### TAREFAS E EXERCÍCIOS
1 – No texto sobre os biomas ameaçados, reescreva em forma de lista o parágrafo que começa com "A grilagem de terras públicas", conservando seus fatos principais.
2 – No texto sobre os biomas ameaçados, substitua "galo-da-serra" por "beija-flor" no trecho que começa em "Essas três bolsas" e termina em "o próprio homem.", e transcreva esse trecho com a troca feita.
3 – Continue o texto sobre os biomas ameaçados a partir da última frase apresentada.

### TRECHO FORNECIDO
Essas três bolsas de biodiversidades e vida estão encurraladas para destruição. Tudo conspira para o pior. A beleza do galo-da-serra se evapora ao ouvir o ronco das motosserras. Cerrado, Amazônia e Pantanal estão ameaçadas pela insensibilidade e ganância do maior predador da natureza: o próprio homem.

Para aumentar os pastos, alguns poucos produtores da carne desmatam e devastam suas matas próximas. As gigantescas copaíbas e as pequenas árvores baixas, inclinadas e tortuosas têm o mesmo destino.

A grilagem de terras públicas também marca o risco das florestas que também agoniza pelo comércio ilegal da madeira. A especulação imobiliária coloca em perigo matas densas e manguezais. O olhar indulgente sobre o garimpo, que esburaca o solo, empobrece nossas jazidas e envenena de mercúrio os rios e a saúde dos homens, é cúmplice de um imenso crime.

Discordando do Marquês de Itararé, de onde se espera, dai mesmo é que vai chegar. A iniciativa privada, que paga impostos e salários, agregou às suas urgências um projeto que já é a semente do renascimento da esperança verde. Na semana passada, um grupo de empresários informou que está montando um corredor privado de conservação no Pantanal. A intenção é criar um núcleo regional sustentável com venda de créditos de carbono, créditos de biodiversidade, aluguel de pastagem e ecoturismo. O setor privado avança na preservação ambiental no vácuo de ações e projetos oficiais.

### Dados coletados
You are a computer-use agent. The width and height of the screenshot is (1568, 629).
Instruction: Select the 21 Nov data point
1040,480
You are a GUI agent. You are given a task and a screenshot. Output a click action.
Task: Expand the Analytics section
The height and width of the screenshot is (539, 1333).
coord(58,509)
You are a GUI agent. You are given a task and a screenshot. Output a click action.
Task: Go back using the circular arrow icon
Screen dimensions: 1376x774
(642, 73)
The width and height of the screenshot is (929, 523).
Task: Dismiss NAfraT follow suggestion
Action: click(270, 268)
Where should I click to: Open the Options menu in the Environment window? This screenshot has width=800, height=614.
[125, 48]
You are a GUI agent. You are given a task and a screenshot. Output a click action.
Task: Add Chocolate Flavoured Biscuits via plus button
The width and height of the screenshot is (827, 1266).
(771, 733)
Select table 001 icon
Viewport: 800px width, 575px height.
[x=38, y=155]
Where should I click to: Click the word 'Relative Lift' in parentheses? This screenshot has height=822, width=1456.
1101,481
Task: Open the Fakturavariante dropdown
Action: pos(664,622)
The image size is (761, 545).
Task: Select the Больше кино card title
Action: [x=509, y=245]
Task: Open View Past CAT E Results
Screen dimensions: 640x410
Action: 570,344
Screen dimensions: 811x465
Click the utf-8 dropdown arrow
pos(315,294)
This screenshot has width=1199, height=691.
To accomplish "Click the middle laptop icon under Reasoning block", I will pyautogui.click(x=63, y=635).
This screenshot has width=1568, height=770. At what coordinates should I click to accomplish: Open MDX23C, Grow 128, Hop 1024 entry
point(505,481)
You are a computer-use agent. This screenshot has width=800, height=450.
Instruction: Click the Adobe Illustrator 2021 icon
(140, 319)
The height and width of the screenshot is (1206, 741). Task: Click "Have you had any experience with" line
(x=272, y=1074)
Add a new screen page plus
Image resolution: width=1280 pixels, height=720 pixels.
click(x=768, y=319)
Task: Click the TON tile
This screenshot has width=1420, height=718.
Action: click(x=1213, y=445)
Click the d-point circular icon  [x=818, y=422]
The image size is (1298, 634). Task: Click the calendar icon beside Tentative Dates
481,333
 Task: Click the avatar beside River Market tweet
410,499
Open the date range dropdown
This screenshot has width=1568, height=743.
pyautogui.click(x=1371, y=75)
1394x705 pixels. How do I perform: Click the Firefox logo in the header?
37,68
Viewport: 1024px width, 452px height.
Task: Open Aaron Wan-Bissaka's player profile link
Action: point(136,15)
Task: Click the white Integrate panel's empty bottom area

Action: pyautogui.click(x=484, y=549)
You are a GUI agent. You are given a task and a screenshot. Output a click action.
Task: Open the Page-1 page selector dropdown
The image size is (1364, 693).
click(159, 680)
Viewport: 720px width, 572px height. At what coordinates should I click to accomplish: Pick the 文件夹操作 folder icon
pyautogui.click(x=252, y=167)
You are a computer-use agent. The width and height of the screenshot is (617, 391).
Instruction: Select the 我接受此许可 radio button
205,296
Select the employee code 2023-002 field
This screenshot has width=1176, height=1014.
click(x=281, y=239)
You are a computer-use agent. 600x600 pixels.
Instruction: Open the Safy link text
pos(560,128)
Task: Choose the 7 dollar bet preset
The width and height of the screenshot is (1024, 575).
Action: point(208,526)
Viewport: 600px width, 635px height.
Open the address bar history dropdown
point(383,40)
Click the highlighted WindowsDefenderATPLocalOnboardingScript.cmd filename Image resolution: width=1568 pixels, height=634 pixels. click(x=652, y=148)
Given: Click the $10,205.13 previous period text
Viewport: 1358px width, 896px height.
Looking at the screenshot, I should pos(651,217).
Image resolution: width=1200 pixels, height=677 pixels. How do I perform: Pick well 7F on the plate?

### RESPOSTAS POR TAREFA
1 –
- A grilagem de terras públicas põe as florestas em risco, e elas também sofrem com o comércio ilegal de madeira.
- A especulação imobiliária ameaça matas densas e manguezais.
- A tolerância com o garimpo torna-se cúmplice de um imenso crime. O garimpo esburaca o solo, empobrece as jazidas e envenena com mercúrio os rios e a saúde humana.

2 –
Essas três bolsas de biodiversidades e vida estão encurraladas para destruição. Tudo conspira para o pior. A beleza do beija-flor se evapora ao ouvir o ronco das motosserras. Cerrado, Amazônia e Pantanal estão ameaçadas pela insensibilidade e ganância do maior predador da natureza: o próprio homem.

3 –
Bem antes dessa recente iniciativa, o setor empresarial do comércio de bens, serviços e turismos, identificado com as bases da iniciativa privada que melhor refletem a economia, já havia lançado seu salva-vidas ao meio ambiente. A Confederação Nacional do Comércio autorizou o Sesc, um de seus braços operacionais, a executar o projeto Sesc-Pantanal, que é a maior reserva ambiental particular do país. Age na proteção da biodiversidade e já se tornou referência em educação, conservação da natureza, pesquisa científica e ecoturismo. Atua com nativos, comunidades indígenas, reserva antropológica viva da humanidade, pesquisadores, universidades, institutos de pesquisas e organizações não governamentais. Ano passado, o Sesc-Pantanal foi apresentado para embaixadores e lideranças diplomáticas.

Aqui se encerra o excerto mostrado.